JavaScript runs on the phone and someone will put Java on the iPhone, Brewin said. But by not having it now, iPhone users and Java developers are being short-changed, according to Brewin.

Current Java applications, such as the LimeWire media-sharing application, could be easily ported and developers could use Java to build new programs for the iPhone, he said. There also could be a lot of Java games made to work on the device, Brewin said.

He attributed Apple's stance to the company wanting developers to develop for only a small set of APIs. "Fundamentally, they don't like open systems," Brewin said.

Apple representatives could not be immediately reached for comment, but Apple president Steve Jobs has been dismissive of having Java run on the iPhone.

Brewin also said Sun's JavaFX multimedia display technology could give the benefit of rich applications to the iPhone.

The JavaFX compiler is available in an early-access release right now. Sun expects to release components of the JavaFX runtime next year, Brewin said. Binaries for the JavaFX Mobile component of the platform will be showcased next year as well.

While JavaFX will compete with technologies such as Microsoft's Silverlight and Adobe's Flash and Flex, Brewin believes JavaFX offers advantages.

"I think the biggest strength to JavaFX, sort of from a core principle, is because it is built on Java, you know it is ubiquitous," Brewin said.

"You're not ... beholden to a proprietary implementation of another vendor," Brewin said. JavaFX also offers a simpler programming model than AJAX (Asynchronous JavaScript and XML), he added.

Also, Brewin said the Java Community Process, a multi-vendor effort on making changes to the Java platform, is going through a transition because of the recent open-sourcing of Java. "When we open-sourced Java, it just changed the dynamic a bit," he said.

One example of how it has changed is contributors have to think about whether they want to offer their intellectual property to what is now an open source platform. But Brewin anticipates the continuance of the JCP. "I think the JCP will thrive," he said.

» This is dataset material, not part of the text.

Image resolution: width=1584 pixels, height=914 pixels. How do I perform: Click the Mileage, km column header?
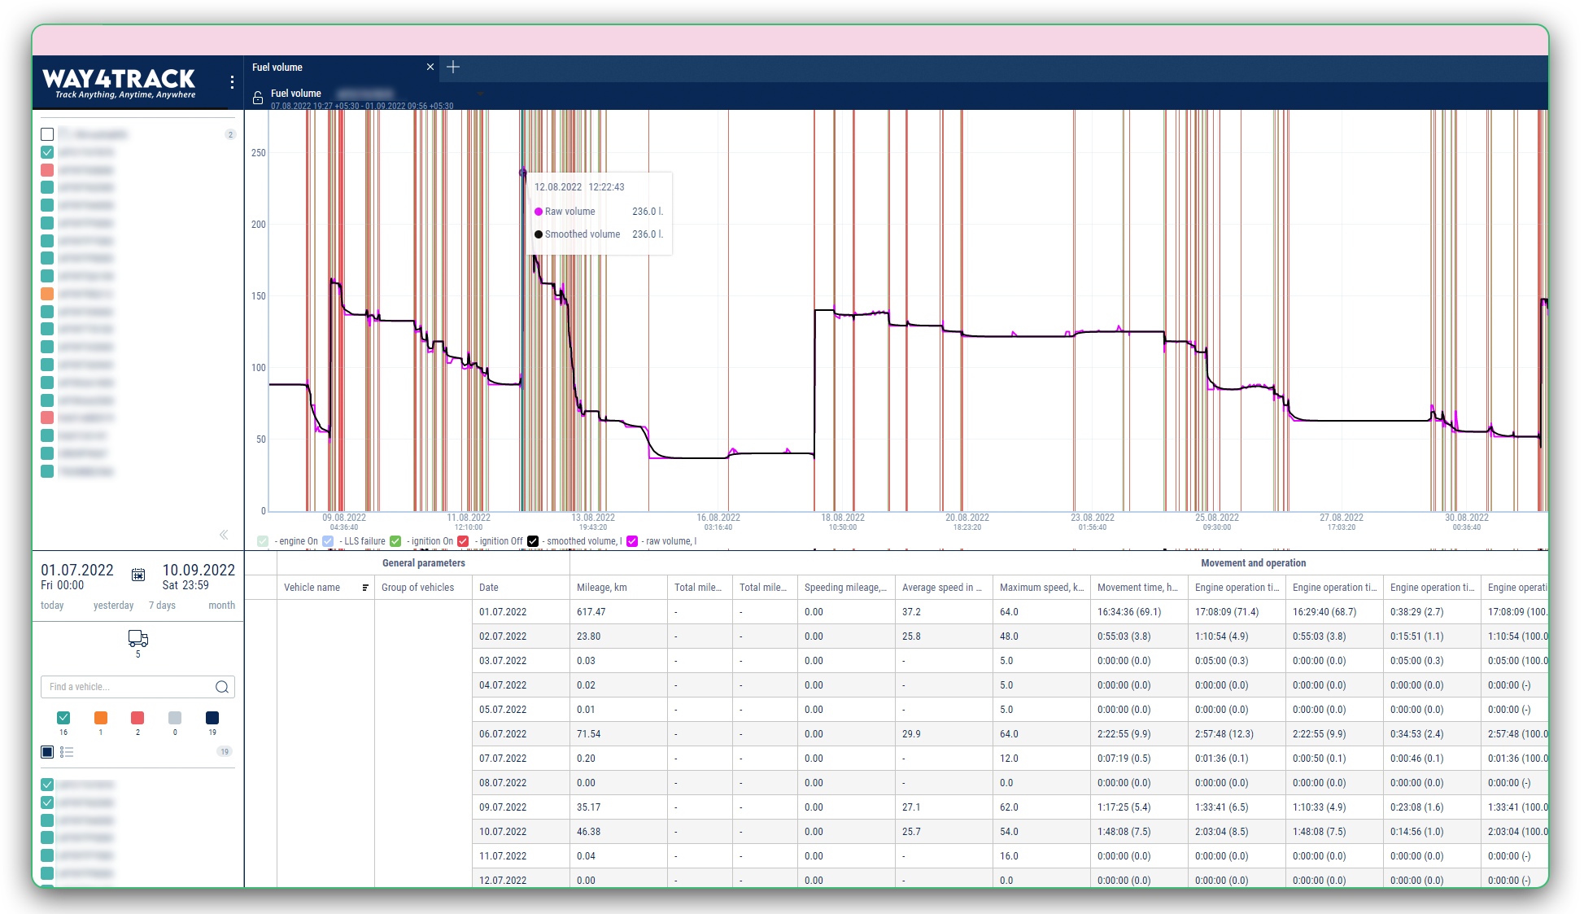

During a morning presentation, Brewin spoke of a "blue shift" and "red shift" phenomenon in computing, comparing IT to the physics concepts of blue and red shifts, in which light turns red as it becomes more distant and blue as it gets closer.

The red shift represents applications on the web, which go out worldwide and scale to millions of people. The blue shift represents computing in the enterprise, Brewin said.

Building red shift applications requires thinking about a different application space, one in which there will not just be 10,000 people using the application behind the firewall but one that could serve 10 million customers, Brewin said.